Entretanto, mesmo intuitivamente, é fácil anotar como praticamente nada evolui de forma permanente e infinita, e certamente este não seria o caso do capitalismo (completamente eivado de contradições quanto à sociedade que ele engendra) que seria uma exceção. Entretanto, as turbulências que o desenvolvimento do capitalismo levariam o mundo – do neocolonialismo do final do século XIX às 2 Guerras Mundiais – serão objetos de análises nas demais “eras” de Hobsbawm, a Era dos Impérios e a Era dos Extremos.

Em certa passagem do prefácio do livro, o historiador britânico confessa que o período que passará a abordar não lhe agrada.
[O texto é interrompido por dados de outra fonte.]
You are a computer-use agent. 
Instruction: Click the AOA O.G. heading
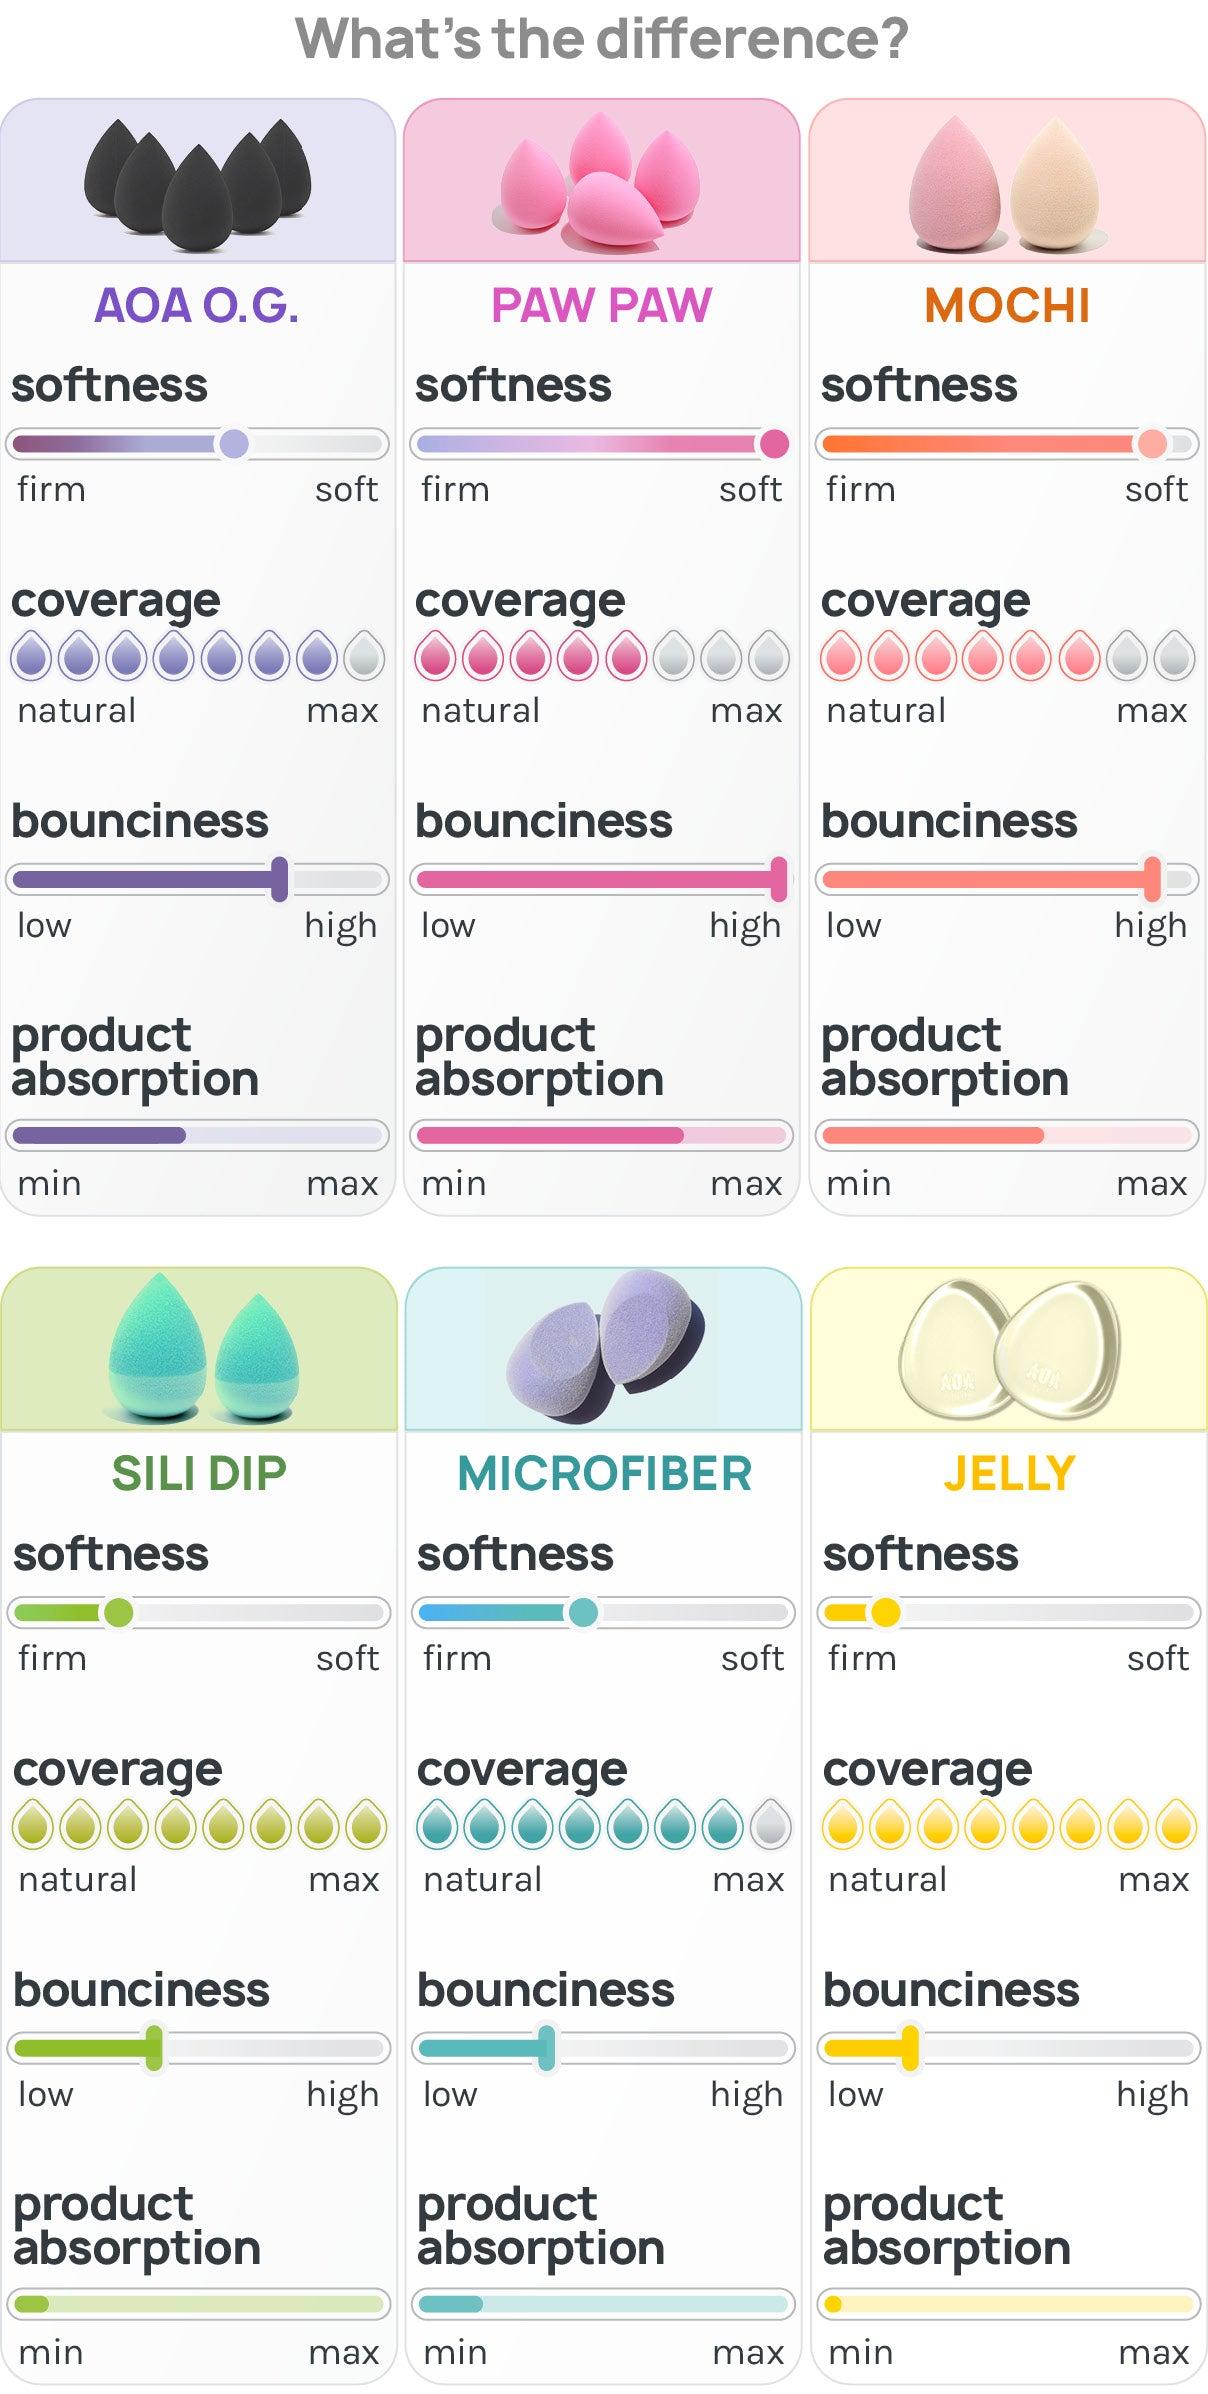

Como marxista, ele certamente encontra, na análise crítica, boa dose de hipocrisia nos valores daquela burguesia profundamente otimista quanto a sua suposta capacidade de liderar o progresso, além do profundo eurocentrismo e do gritante etnocentrismo na cultura produzida pela Era do Capital. Mesmo desgostoso quanto ao tema estudado, a “Era do Capital” é magnificamente escrita e sem dúvida uma tremenda contribuição para aqueles que querem entender as origens da formação das ideias burguesas e suas bases materiais e idológicas de então, da revolução industrial, do nacionalismo, do liberalismo e da democracia.